The courts and US anti-doping officials should decide Lance Armstrong's fate rather than the International Cycling Union, said an investigator who has chased Armstrong for years and accuses him of continuing to lie.

This photo from June 8, 2003 shows disgraced US cyclist Lance Armstrong. The courts and US anti-doping officials should decide Armstrong's fate rather than the International Cycling Union, said an investigator who chased Armstrong for years.

US Anti-Doping Agency (USADA) chief executive Travis Tygart spoke to the CBS television network in an interview broadcast on Sunday, saying he thinks the US Justice Department should join a fraud case against Armstrong.

And Tygart also wants Armstrong to testify before USADA rather than the world cycling governing body UCI, saying USADA-gathered evidence contradicts Armstrong's claims that the UCI never assisted him in covering up a positive test.

Armstrong gave what was billed as a confessional interview with Oprah Winfrey earlier this month.

"He exonerated, essentially, the UCI, and our information, and the evidence, is different than that," Tygart said. "I think their involvement was a lot deeper in him pulling off this heist than he was willing to admit to."

Tygart has imposed a February 6 deadline for Armstrong to testify under oath before USADA -- or lose any chance of having his life ban from competitions reduced, CBS said.

"He would have to come in just like all 11 of his teammates did and testify truthfully about all of those who were involved with him pulling off this grand heist," Tygart said.

Armstrong lawyers say the 41-year-old Texan, who was stripped of seven Tour de France titles based on USADA-gathered evidence, would not be able to meet the deadline and was likely to tell his story to the UCI, a group tainted in Tygart's mind where Armstrong is concerned.

"The access they had to inside information -- to how the tests work, what tests went in place at what time, special access to the laboratory -- he was on an entirely different playing field than all the other athletes," Tygart said.

Tygart wants to see Armstrong tell his story in court, specifically in a $90 million fraud case brought by former Armstrong teammate Floyd Landis, himself an admitted dope cheat stripped of a Tour de France title.

The fraud lawsuit claims Armstrong lied about doping to get US Post Office sponsorship for the team that dominated the Tour de France for years.

The US Justice Department ended an 18-month probe of Armstrong last year without filing charges. US government officials are expected to decide in the next few weeks whether or not to join the Landis lawsuit.

"I think they have to join the suit," Tygart said. "I mean, we were surprised the criminal case didn't go forward based on the evidence that we had seen and generated through our investigation.

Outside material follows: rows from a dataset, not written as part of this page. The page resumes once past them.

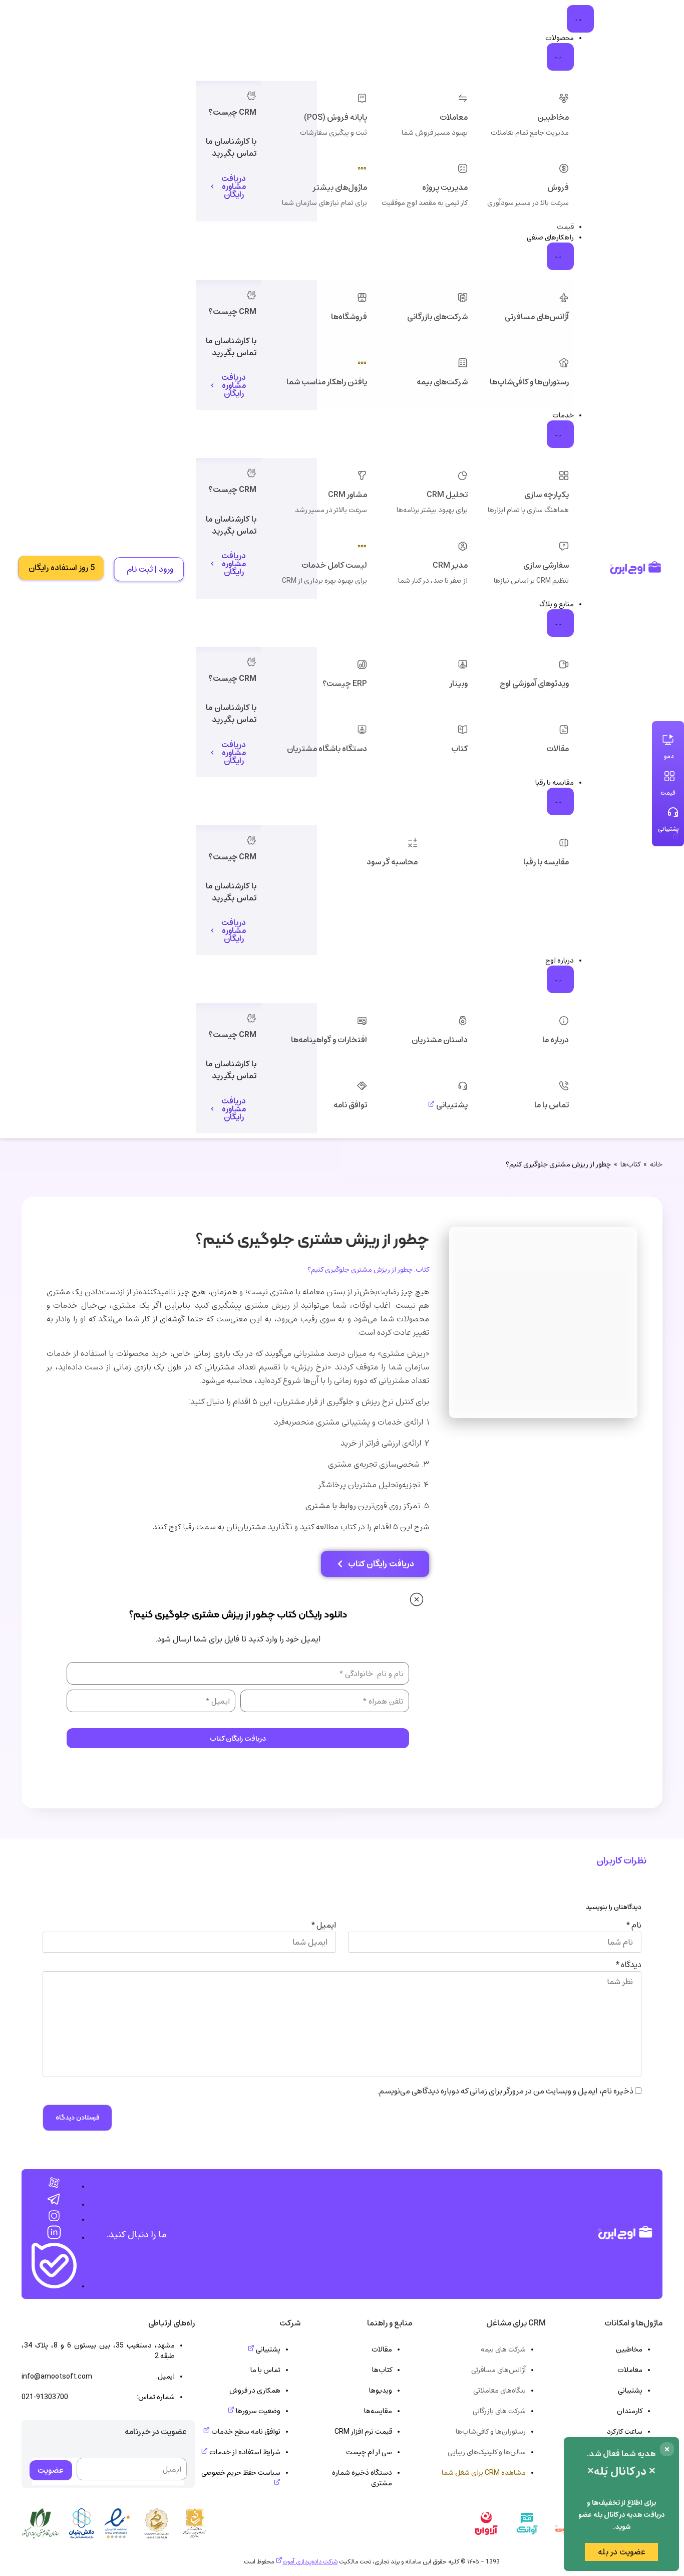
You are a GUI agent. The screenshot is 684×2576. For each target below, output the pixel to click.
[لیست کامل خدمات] (362, 546)
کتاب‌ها (630, 1164)
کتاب (459, 748)
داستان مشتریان (440, 1039)
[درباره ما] (564, 1021)
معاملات (454, 117)
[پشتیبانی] (463, 1086)
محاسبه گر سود (392, 861)
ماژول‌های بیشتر (340, 187)
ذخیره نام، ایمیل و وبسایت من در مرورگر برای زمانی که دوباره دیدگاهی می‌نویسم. (505, 2091)
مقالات (557, 748)
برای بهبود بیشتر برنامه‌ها (432, 510)
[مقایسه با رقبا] (564, 843)
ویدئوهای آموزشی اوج (534, 683)
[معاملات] (463, 98)
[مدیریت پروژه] (463, 168)
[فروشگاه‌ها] (362, 298)
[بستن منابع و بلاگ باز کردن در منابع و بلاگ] (560, 623)
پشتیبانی (451, 1104)
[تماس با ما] (564, 1086)
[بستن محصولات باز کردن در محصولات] (560, 57)
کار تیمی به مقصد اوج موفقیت (425, 202)
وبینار (459, 683)
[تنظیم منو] (580, 19)
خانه (656, 1164)
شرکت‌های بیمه (442, 381)
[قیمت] (669, 776)
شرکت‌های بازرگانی (437, 316)
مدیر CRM (450, 565)
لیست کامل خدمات (334, 565)
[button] (667, 2449)
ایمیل (323, 1925)
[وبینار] (463, 664)
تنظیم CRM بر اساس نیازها (531, 580)
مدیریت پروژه (445, 187)
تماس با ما (551, 1104)
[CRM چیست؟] (251, 96)
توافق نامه (350, 1104)
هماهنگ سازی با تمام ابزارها (528, 510)
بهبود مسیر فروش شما (435, 132)
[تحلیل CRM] (463, 476)
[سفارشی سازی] (564, 546)
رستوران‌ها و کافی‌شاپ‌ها (529, 381)
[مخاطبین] (564, 98)
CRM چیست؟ (232, 112)
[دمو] (668, 740)
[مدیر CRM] (463, 546)
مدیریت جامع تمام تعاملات (530, 132)
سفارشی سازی (546, 565)
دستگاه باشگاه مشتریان (327, 748)
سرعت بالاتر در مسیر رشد (331, 510)
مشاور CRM (347, 494)
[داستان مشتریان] (463, 1021)
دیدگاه (628, 1965)
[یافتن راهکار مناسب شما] (362, 363)
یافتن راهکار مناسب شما (326, 381)
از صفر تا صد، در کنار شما (433, 580)
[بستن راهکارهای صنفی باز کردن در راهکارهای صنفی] (560, 256)
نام (633, 1925)
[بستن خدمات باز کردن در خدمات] (560, 434)
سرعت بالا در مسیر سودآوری (528, 202)
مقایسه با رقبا (546, 861)
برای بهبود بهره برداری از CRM (324, 580)
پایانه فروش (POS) (335, 117)
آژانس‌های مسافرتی (537, 316)
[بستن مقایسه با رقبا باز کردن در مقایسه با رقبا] (560, 801)
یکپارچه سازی (546, 494)
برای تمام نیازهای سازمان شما (324, 202)
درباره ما (555, 1039)
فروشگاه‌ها (349, 316)
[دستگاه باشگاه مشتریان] (362, 730)
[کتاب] (463, 730)
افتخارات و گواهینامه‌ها (329, 1039)
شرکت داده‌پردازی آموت (309, 2561)
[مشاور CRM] (362, 476)
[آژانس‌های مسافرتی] (564, 298)
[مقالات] (564, 730)
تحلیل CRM (447, 494)
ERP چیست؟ (344, 683)
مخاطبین (553, 117)
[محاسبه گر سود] (413, 843)
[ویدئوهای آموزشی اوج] (564, 664)
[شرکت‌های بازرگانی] (463, 298)
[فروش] (564, 168)
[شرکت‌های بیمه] (463, 363)
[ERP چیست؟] (362, 664)
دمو (669, 756)
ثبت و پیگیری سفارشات (333, 132)
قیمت (667, 792)
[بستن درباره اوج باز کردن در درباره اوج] (560, 979)
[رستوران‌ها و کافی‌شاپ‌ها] (564, 363)
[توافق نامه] (362, 1086)
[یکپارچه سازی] (564, 476)
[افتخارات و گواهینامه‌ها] (362, 1021)
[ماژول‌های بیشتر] (362, 168)
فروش (558, 187)
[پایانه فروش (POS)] (362, 98)
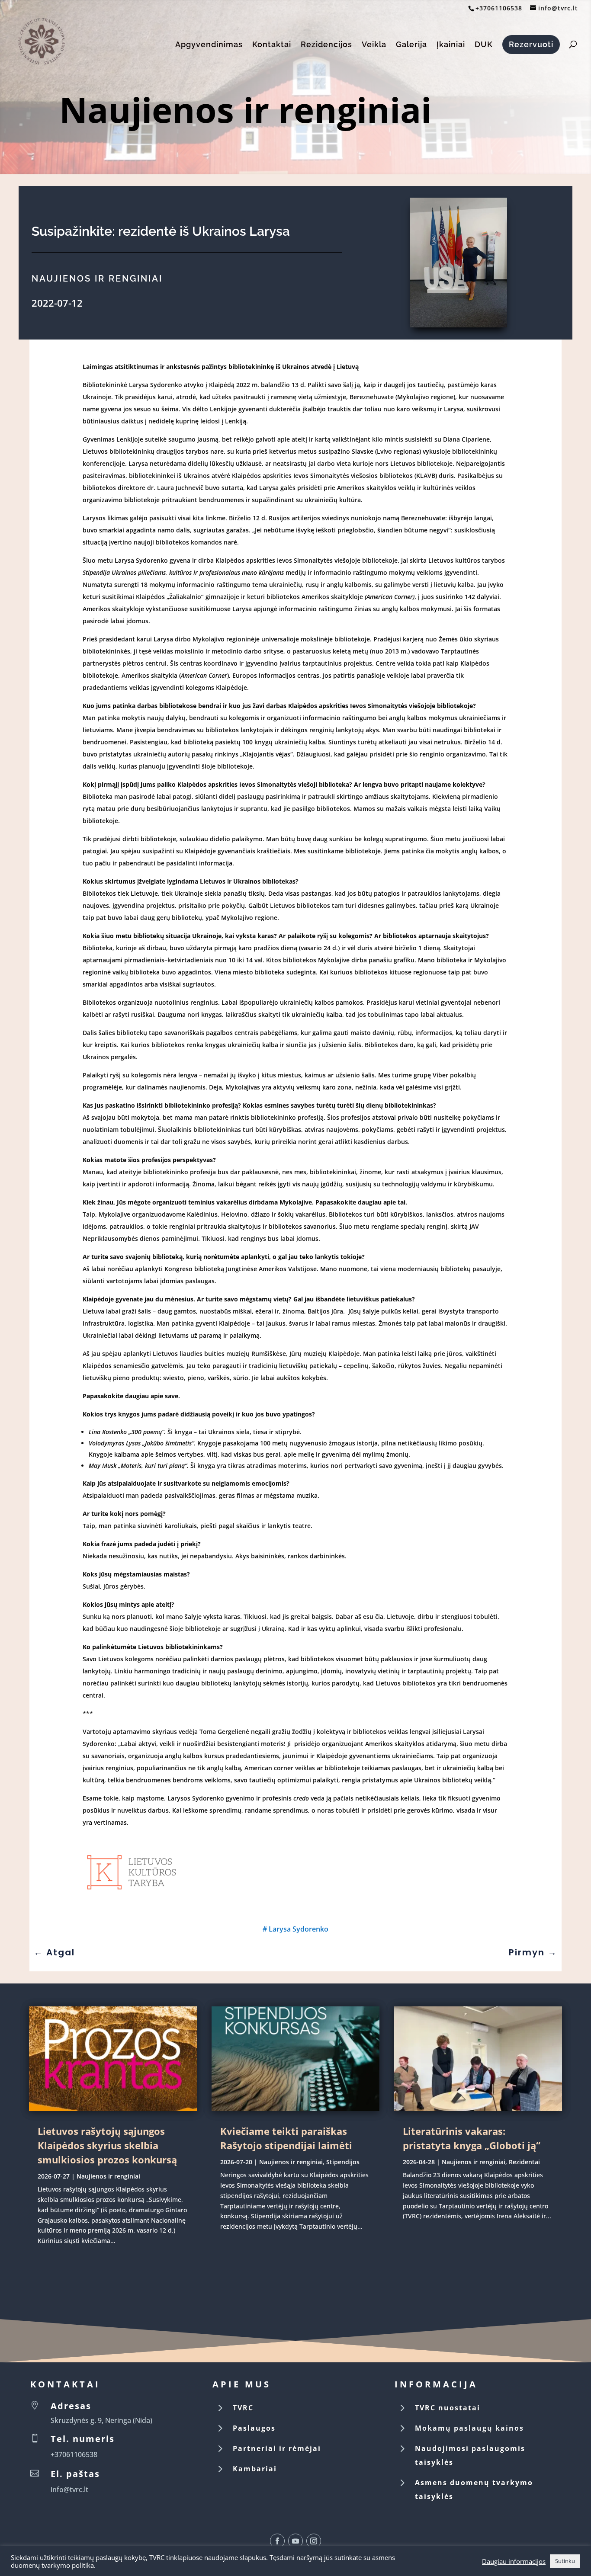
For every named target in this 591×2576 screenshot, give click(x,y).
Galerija (411, 45)
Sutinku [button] (565, 2561)
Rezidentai (524, 2162)
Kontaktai (271, 45)
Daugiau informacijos (514, 2561)
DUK (484, 45)
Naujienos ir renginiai (245, 109)
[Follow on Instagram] (313, 2541)
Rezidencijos (326, 45)
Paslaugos (254, 2428)
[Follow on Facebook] (277, 2541)
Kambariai (255, 2468)
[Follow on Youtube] (295, 2541)
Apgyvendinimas (209, 45)
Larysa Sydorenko (298, 1929)
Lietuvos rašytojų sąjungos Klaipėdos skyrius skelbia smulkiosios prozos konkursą (107, 2145)
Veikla (374, 45)
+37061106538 (498, 8)
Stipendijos (343, 2162)
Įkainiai (451, 45)
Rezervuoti (531, 44)
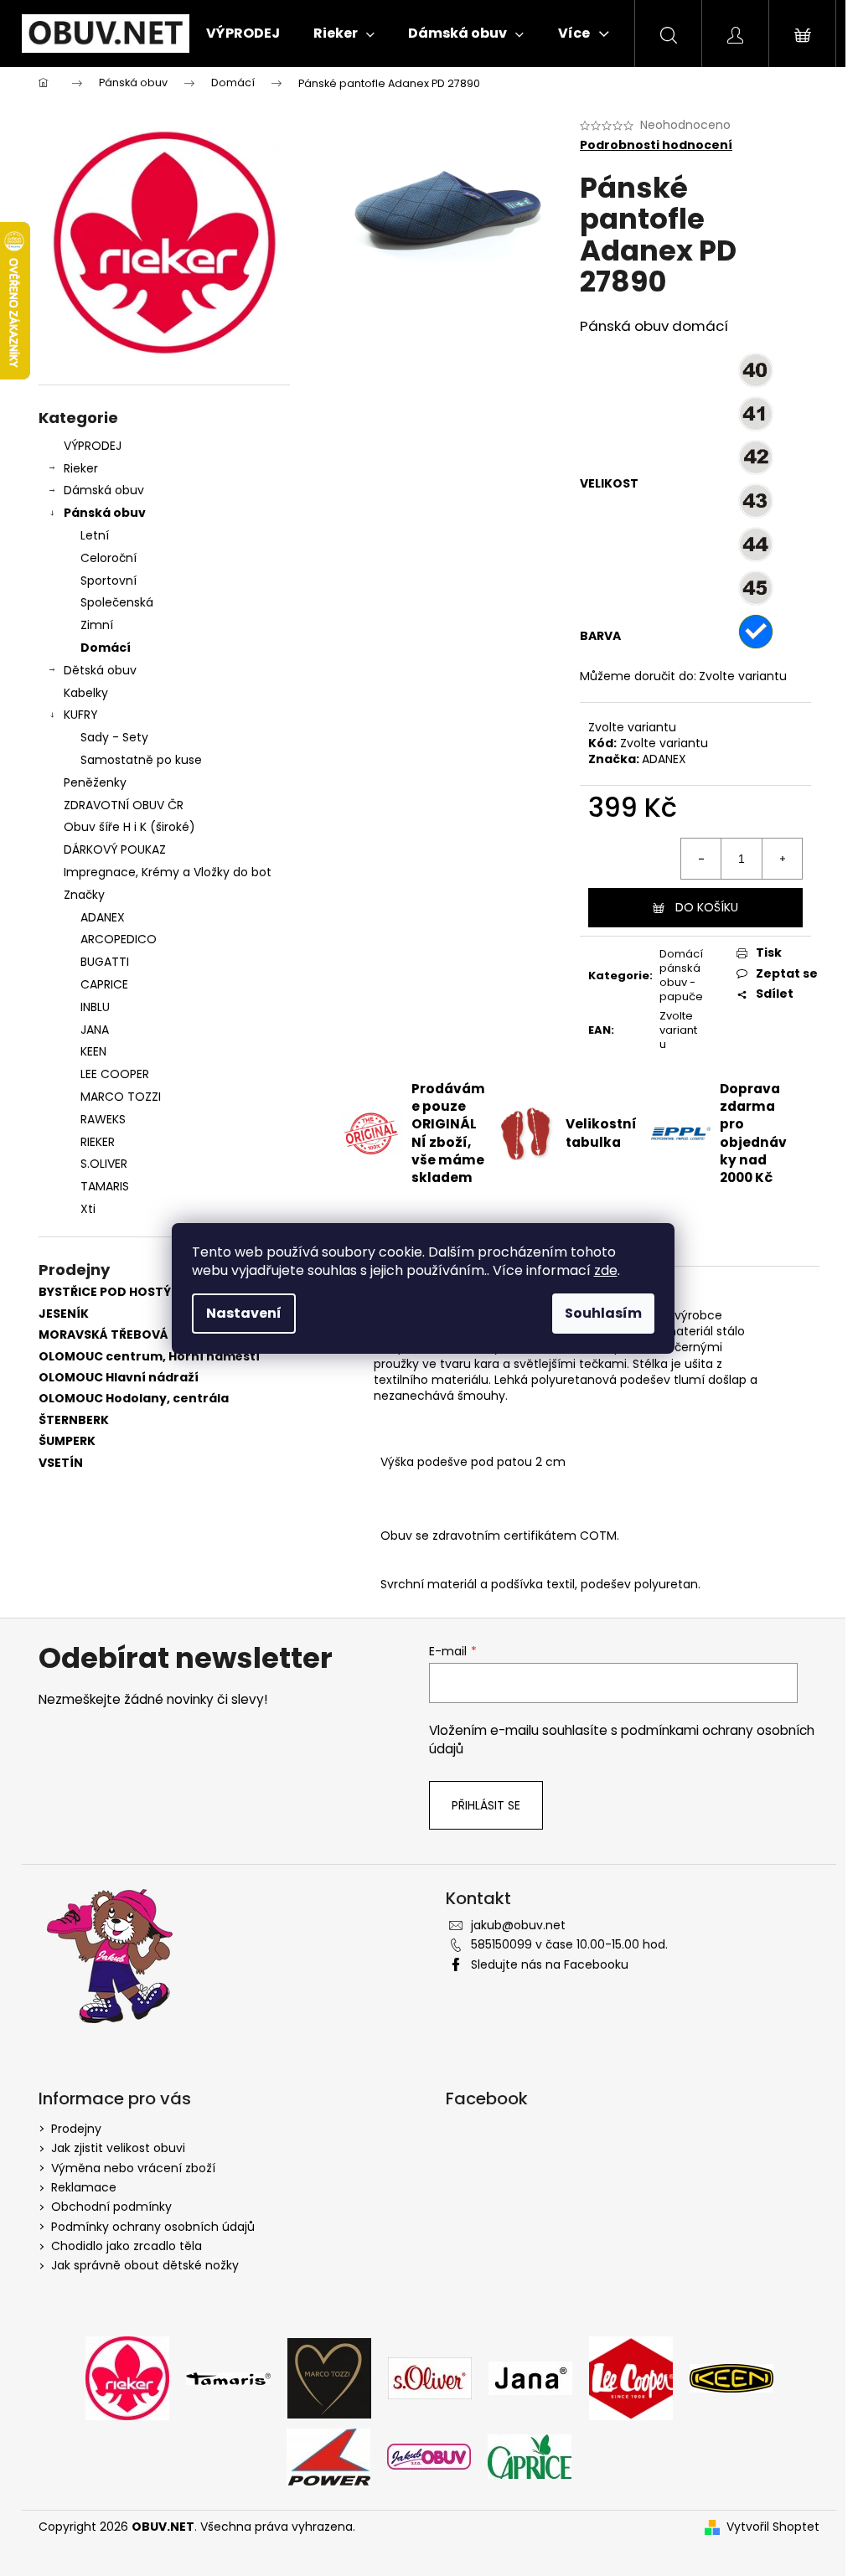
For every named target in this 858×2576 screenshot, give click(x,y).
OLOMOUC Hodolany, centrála (134, 1398)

"So we'll be once again shocked if they don't join the suit.

"I think a jury should have an opportunity to decide whether the tens of millions of taxpayer dollars that were defrauded by this team and Lance Armstrong and his associates, whether or not the government should be paid back for that."

Armstrong denied in the interview with Winfrey taking any banned substances after 2005 but Tygart says plenty of evidence shows Armstrong's Tour de France efforts in 2009 and 2010 were enhanced by banned substances, which could help the fraud case against the cyclist.

"The evidence is clear. His blood tests in 2009, 2010, expert reports based on the variation of his blood values from those tests, one to a million chance that it was due to something other than doping," Tygart said.

"There's a five-year statute on a fraud criminal charge. If the last point of his doping, as we alleged and proved in our reasoned decision, was in 2010, then the statute has not yet expired and he potentially could be charged with a criminal violation for conspiracy to defraud."

Tygart also said Armstrong lied about denying trying to buy USADA's silence.

"I received a phone call from one of his closest associates and they offered us the money," Tygart said, refusing to identify the middleman but saying there was no mistake about the attempt to pay USADA to back off.